# WORK REQUIRED
Start at the top line and retype the data exactly through to the end.

# DATA FOR ANALYSIS
───

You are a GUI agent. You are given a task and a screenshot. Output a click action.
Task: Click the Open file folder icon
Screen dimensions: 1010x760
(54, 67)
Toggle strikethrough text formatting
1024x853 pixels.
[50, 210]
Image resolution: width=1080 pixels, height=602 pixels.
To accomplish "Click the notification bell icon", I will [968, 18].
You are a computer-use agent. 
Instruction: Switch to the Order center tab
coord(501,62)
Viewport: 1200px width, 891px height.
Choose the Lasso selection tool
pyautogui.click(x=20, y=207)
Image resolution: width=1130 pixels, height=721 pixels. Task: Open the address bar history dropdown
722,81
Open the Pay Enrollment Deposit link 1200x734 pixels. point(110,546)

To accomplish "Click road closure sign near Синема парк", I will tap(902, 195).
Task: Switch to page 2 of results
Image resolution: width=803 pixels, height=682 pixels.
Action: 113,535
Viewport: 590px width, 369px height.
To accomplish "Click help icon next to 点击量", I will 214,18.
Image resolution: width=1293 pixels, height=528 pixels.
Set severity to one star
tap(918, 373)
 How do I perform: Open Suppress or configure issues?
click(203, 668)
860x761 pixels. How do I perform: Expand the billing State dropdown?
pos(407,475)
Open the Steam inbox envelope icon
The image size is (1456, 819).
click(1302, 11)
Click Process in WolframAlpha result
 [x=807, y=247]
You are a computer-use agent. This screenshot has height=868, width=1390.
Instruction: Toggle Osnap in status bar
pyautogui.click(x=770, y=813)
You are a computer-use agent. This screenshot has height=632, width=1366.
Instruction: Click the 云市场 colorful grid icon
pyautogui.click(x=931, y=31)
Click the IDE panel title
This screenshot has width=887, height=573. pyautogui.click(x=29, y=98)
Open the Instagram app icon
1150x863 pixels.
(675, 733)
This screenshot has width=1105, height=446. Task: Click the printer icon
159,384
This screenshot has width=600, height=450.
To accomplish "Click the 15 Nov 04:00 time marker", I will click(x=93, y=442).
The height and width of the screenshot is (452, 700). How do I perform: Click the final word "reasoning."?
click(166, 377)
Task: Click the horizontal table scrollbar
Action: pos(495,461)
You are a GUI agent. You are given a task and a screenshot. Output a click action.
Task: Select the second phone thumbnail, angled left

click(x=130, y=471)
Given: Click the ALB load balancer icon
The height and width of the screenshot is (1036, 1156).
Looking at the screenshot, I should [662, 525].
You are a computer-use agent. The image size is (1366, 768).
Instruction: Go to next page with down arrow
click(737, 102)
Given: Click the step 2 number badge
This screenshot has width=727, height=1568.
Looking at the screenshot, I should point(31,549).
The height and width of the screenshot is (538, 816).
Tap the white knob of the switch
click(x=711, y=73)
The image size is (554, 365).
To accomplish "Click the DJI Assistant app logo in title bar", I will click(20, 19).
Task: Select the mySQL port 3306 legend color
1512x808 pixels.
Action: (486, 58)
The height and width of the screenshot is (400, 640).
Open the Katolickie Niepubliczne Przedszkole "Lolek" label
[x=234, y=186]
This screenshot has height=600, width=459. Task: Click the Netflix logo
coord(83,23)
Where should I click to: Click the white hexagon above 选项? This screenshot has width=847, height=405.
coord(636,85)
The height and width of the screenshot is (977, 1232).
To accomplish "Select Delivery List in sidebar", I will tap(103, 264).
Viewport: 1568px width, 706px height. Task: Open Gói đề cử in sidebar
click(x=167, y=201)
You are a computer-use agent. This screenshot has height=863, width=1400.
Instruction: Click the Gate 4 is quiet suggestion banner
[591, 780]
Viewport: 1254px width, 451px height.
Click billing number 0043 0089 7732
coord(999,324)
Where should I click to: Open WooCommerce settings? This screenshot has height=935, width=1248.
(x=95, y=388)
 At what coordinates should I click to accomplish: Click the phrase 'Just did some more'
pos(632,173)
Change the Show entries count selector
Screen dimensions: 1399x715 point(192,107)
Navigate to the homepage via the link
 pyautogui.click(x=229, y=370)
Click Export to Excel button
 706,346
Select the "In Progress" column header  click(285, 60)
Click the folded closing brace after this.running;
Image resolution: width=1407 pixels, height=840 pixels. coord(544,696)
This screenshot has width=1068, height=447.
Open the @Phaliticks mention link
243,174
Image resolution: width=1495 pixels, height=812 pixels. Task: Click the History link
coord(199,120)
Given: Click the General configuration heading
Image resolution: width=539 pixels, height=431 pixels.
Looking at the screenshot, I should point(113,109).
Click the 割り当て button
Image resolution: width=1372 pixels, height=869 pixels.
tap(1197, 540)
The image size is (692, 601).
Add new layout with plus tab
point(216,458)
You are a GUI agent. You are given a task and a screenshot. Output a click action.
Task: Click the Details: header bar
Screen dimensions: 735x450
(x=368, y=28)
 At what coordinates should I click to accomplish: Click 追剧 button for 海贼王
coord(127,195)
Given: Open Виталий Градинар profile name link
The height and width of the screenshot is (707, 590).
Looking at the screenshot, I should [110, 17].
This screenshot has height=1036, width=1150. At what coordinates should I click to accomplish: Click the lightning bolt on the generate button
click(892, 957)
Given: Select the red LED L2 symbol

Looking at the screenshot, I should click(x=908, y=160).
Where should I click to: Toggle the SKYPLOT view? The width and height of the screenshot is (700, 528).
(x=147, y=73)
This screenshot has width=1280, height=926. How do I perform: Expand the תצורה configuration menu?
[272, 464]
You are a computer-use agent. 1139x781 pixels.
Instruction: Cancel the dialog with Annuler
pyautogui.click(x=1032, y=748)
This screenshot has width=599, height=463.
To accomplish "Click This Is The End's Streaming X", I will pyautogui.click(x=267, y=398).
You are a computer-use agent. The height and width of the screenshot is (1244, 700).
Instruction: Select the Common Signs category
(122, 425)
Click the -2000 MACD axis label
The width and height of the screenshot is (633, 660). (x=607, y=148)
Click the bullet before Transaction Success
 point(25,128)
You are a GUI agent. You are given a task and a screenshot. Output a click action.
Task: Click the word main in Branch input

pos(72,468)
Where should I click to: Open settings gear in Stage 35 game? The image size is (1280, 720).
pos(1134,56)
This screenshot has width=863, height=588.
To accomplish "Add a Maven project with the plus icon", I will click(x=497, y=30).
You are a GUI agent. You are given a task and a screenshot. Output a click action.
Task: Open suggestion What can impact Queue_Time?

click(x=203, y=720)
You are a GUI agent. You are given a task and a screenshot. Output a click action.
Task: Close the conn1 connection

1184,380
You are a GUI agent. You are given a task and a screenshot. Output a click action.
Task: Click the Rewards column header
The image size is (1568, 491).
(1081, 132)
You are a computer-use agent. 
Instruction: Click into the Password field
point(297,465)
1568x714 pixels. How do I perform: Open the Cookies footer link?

───

# RESULT OF THIS EXERCISE
You are a GUI agent. You are given a task and a screenshot. Output a click action.
Task: Click the Open file folder icon
Screen dimensions: 1010x760
(54, 67)
Toggle strikethrough text formatting
1024x853 pixels.
[50, 210]
Image resolution: width=1080 pixels, height=602 pixels.
To accomplish "Click the notification bell icon", I will [968, 18].
You are a computer-use agent. 
Instruction: Switch to the Order center tab
coord(501,62)
Viewport: 1200px width, 891px height.
Choose the Lasso selection tool
pyautogui.click(x=20, y=207)
Image resolution: width=1130 pixels, height=721 pixels. Task: Open the address bar history dropdown
722,81
Open the Pay Enrollment Deposit link 1200x734 pixels. point(110,546)

To accomplish "Click road closure sign near Синема парк", I will tap(902, 195).
Task: Switch to page 2 of results
Image resolution: width=803 pixels, height=682 pixels.
Action: 113,535
Viewport: 590px width, 369px height.
To accomplish "Click help icon next to 点击量", I will 214,18.
Image resolution: width=1293 pixels, height=528 pixels.
Set severity to one star
tap(918, 373)
 How do I perform: Open Suppress or configure issues?
click(203, 668)
860x761 pixels. How do I perform: Expand the billing State dropdown?
pos(407,475)
Open the Steam inbox envelope icon
The image size is (1456, 819).
click(1302, 11)
Click Process in WolframAlpha result
 [x=807, y=247]
You are a computer-use agent. This screenshot has height=868, width=1390.
Instruction: Toggle Osnap in status bar
pyautogui.click(x=770, y=813)
You are a computer-use agent. This screenshot has height=632, width=1366.
Instruction: Click the 云市场 colorful grid icon
pyautogui.click(x=931, y=31)
Click the IDE panel title
This screenshot has width=887, height=573. pyautogui.click(x=29, y=98)
Open the Instagram app icon
1150x863 pixels.
(675, 733)
This screenshot has width=1105, height=446. Task: Click the printer icon
159,384
This screenshot has width=600, height=450.
To accomplish "Click the 15 Nov 04:00 time marker", I will click(x=93, y=442).
The height and width of the screenshot is (452, 700). How do I perform: Click the final word "reasoning."?
click(166, 377)
Task: Click the horizontal table scrollbar
Action: pos(495,461)
You are a GUI agent. You are given a task and a screenshot. Output a click action.
Task: Select the second phone thumbnail, angled left

click(x=130, y=471)
Given: Click the ALB load balancer icon
The height and width of the screenshot is (1036, 1156).
Looking at the screenshot, I should [662, 525].
You are a computer-use agent. The image size is (1366, 768).
Instruction: Go to next page with down arrow
click(737, 102)
Given: Click the step 2 number badge
This screenshot has width=727, height=1568.
Looking at the screenshot, I should point(31,549).
The height and width of the screenshot is (538, 816).
Tap the white knob of the switch
click(x=711, y=73)
The image size is (554, 365).
To accomplish "Click the DJI Assistant app logo in title bar", I will click(20, 19).
Task: Select the mySQL port 3306 legend color
1512x808 pixels.
Action: (486, 58)
The height and width of the screenshot is (400, 640).
Open the Katolickie Niepubliczne Przedszkole "Lolek" label
[x=234, y=186]
This screenshot has height=600, width=459. Task: Click the Netflix logo
coord(83,23)
Where should I click to: Click the white hexagon above 选项? This screenshot has width=847, height=405.
coord(636,85)
The height and width of the screenshot is (977, 1232).
To accomplish "Select Delivery List in sidebar", I will tap(103, 264).
Viewport: 1568px width, 706px height. Task: Open Gói đề cử in sidebar
click(x=167, y=201)
You are a computer-use agent. This screenshot has height=863, width=1400.
Instruction: Click the Gate 4 is quiet suggestion banner
[591, 780]
Viewport: 1254px width, 451px height.
Click billing number 0043 0089 7732
coord(999,324)
Where should I click to: Open WooCommerce settings? This screenshot has height=935, width=1248.
(x=95, y=388)
 At what coordinates should I click to accomplish: Click the phrase 'Just did some more'
pos(632,173)
Change the Show entries count selector
Screen dimensions: 1399x715 point(192,107)
Navigate to the homepage via the link
 pyautogui.click(x=229, y=370)
Click Export to Excel button
 706,346
Select the "In Progress" column header  click(285, 60)
Click the folded closing brace after this.running;
Image resolution: width=1407 pixels, height=840 pixels. coord(544,696)
This screenshot has width=1068, height=447.
Open the @Phaliticks mention link
243,174
Image resolution: width=1495 pixels, height=812 pixels. Task: Click the History link
coord(199,120)
Given: Click the General configuration heading
Image resolution: width=539 pixels, height=431 pixels.
Looking at the screenshot, I should point(113,109).
Click the 割り当て button
Image resolution: width=1372 pixels, height=869 pixels.
tap(1197, 540)
The image size is (692, 601).
Add new layout with plus tab
point(216,458)
You are a GUI agent. You are given a task and a screenshot. Output a click action.
Task: Click the Details: header bar
Screen dimensions: 735x450
(x=368, y=28)
 At what coordinates should I click to accomplish: Click 追剧 button for 海贼王
coord(127,195)
Given: Open Виталий Градинар profile name link
The height and width of the screenshot is (707, 590).
Looking at the screenshot, I should [110, 17].
This screenshot has height=1036, width=1150. At what coordinates should I click to accomplish: Click the lightning bolt on the generate button
click(892, 957)
Given: Select the red LED L2 symbol

Looking at the screenshot, I should click(x=908, y=160).
Where should I click to: Toggle the SKYPLOT view? The width and height of the screenshot is (700, 528).
(x=147, y=73)
This screenshot has width=1280, height=926. How do I perform: Expand the תצורה configuration menu?
[272, 464]
You are a computer-use agent. 1139x781 pixels.
Instruction: Cancel the dialog with Annuler
pyautogui.click(x=1032, y=748)
This screenshot has width=599, height=463.
To accomplish "Click This Is The End's Streaming X", I will pyautogui.click(x=267, y=398).
You are a computer-use agent. The height and width of the screenshot is (1244, 700).
Instruction: Select the Common Signs category
(122, 425)
Click the -2000 MACD axis label
The width and height of the screenshot is (633, 660). (x=607, y=148)
Click the bullet before Transaction Success
 point(25,128)
You are a GUI agent. You are given a task and a screenshot. Output a click action.
Task: Click the word main in Branch input

pos(72,468)
Where should I click to: Open settings gear in Stage 35 game? The image size is (1280, 720).
pos(1134,56)
This screenshot has width=863, height=588.
To accomplish "Add a Maven project with the plus icon", I will click(x=497, y=30).
You are a GUI agent. You are given a task and a screenshot. Output a click action.
Task: Open suggestion What can impact Queue_Time?

click(x=203, y=720)
You are a GUI agent. You are given a task and a screenshot. Output a click action.
Task: Close the conn1 connection

1184,380
You are a GUI agent. You are given a task and a screenshot. Output a click action.
Task: Click the Rewards column header
The image size is (1568, 491).
(1081, 132)
You are a computer-use agent. 
Instruction: Click into the Password field
point(297,465)
1568x714 pixels. How do I perform: Open the Cookies footer link?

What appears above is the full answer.